◆ What to do: Among the lines below, count those that include "List", and state the count alone.

_ _ _

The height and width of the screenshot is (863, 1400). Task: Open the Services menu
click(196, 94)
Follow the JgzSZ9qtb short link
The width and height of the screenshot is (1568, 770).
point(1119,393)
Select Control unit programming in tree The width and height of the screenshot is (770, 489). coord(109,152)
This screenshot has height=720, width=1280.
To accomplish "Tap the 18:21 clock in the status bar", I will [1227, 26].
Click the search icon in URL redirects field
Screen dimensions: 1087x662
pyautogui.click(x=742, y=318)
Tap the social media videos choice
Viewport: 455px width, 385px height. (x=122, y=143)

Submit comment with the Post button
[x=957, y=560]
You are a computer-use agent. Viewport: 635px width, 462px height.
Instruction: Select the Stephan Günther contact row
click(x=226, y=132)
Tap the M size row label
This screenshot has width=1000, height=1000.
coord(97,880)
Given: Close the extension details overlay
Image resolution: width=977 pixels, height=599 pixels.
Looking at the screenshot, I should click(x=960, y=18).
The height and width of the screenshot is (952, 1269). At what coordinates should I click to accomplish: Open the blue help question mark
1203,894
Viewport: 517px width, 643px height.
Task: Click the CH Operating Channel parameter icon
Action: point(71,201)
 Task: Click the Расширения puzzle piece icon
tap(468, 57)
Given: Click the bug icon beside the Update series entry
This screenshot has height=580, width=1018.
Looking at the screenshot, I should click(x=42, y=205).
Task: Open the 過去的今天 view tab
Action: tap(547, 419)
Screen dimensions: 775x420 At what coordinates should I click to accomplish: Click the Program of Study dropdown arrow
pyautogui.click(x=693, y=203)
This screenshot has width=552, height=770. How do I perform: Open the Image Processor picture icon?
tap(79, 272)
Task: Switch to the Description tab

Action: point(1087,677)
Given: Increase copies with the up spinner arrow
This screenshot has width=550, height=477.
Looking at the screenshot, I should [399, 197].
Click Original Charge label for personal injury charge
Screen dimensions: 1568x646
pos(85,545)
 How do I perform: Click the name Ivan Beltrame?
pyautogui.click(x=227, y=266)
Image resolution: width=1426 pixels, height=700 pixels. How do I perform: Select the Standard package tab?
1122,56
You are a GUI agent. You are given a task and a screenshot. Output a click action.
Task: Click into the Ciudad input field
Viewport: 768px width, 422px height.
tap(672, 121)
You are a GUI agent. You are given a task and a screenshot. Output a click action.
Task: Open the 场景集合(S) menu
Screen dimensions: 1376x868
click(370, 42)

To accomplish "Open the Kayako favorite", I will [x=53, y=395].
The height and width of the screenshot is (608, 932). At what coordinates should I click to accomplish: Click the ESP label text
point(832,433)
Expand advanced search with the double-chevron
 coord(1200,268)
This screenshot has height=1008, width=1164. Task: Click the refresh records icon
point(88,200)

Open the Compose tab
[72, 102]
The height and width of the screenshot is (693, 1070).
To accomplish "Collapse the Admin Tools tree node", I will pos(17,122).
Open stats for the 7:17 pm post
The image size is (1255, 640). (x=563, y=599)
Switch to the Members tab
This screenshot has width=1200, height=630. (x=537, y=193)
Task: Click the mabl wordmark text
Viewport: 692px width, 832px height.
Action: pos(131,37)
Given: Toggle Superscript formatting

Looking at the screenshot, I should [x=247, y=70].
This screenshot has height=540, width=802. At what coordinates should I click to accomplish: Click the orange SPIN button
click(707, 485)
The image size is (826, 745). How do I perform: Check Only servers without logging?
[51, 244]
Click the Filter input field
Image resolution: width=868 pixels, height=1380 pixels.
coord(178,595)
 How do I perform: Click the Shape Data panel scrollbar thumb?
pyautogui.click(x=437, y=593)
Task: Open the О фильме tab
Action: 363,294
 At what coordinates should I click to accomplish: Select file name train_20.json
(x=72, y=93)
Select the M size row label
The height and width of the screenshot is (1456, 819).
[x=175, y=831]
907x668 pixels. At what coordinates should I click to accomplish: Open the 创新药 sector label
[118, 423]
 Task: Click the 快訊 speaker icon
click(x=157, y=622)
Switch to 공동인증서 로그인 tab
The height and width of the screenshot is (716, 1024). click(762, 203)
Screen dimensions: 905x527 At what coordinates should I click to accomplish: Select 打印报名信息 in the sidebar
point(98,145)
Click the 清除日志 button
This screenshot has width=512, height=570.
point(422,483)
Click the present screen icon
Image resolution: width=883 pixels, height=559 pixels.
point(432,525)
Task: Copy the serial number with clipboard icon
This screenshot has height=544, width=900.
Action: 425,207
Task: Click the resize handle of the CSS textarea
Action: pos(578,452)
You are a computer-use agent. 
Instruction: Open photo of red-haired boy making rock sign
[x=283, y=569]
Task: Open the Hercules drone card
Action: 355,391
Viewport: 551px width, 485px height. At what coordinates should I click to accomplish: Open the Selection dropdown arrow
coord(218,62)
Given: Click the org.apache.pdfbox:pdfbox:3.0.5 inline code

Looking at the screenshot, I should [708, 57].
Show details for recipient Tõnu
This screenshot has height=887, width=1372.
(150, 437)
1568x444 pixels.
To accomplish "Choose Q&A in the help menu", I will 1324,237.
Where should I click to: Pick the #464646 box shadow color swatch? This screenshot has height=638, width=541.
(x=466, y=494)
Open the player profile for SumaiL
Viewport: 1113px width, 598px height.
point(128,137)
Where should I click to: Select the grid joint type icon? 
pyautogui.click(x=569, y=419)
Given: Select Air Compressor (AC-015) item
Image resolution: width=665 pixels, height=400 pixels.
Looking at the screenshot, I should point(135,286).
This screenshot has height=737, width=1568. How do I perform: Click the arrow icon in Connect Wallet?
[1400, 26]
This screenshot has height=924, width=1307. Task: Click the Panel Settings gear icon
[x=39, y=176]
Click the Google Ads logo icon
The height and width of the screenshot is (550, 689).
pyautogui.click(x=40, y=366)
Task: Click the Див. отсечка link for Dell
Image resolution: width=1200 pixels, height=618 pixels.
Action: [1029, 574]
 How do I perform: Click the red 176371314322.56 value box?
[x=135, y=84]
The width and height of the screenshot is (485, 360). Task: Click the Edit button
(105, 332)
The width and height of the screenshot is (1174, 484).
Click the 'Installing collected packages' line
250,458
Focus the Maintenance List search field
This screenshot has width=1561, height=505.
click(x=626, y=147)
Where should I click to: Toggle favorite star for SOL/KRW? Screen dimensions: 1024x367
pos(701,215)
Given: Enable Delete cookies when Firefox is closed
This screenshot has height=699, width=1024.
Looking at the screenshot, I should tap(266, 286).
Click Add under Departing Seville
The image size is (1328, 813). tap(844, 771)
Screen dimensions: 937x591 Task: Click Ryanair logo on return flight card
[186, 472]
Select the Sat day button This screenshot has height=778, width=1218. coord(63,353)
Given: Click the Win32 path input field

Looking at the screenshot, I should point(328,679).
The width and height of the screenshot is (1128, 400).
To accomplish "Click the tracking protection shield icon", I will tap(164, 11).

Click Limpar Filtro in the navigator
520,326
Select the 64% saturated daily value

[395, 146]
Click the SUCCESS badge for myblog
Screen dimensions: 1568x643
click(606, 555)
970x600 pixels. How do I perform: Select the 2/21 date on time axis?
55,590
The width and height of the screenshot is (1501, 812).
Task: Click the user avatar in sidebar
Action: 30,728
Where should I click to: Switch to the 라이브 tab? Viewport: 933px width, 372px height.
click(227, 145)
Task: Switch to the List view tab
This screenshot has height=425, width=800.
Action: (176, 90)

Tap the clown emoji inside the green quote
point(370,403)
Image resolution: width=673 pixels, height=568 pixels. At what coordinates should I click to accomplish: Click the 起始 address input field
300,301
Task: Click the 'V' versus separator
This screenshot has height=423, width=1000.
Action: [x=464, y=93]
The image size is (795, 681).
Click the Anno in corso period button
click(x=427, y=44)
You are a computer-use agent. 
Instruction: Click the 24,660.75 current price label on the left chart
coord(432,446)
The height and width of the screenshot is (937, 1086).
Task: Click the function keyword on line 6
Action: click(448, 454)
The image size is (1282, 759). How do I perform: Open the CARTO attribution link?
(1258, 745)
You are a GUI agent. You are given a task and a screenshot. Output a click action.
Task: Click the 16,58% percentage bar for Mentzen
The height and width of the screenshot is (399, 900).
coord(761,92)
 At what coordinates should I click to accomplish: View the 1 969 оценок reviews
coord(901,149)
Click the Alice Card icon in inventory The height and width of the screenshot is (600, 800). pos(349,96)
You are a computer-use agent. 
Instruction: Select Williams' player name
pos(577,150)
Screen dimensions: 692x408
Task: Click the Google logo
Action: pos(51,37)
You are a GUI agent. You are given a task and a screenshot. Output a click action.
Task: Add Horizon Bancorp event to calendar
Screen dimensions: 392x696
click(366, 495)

_ _ _

◆ Completed task: 2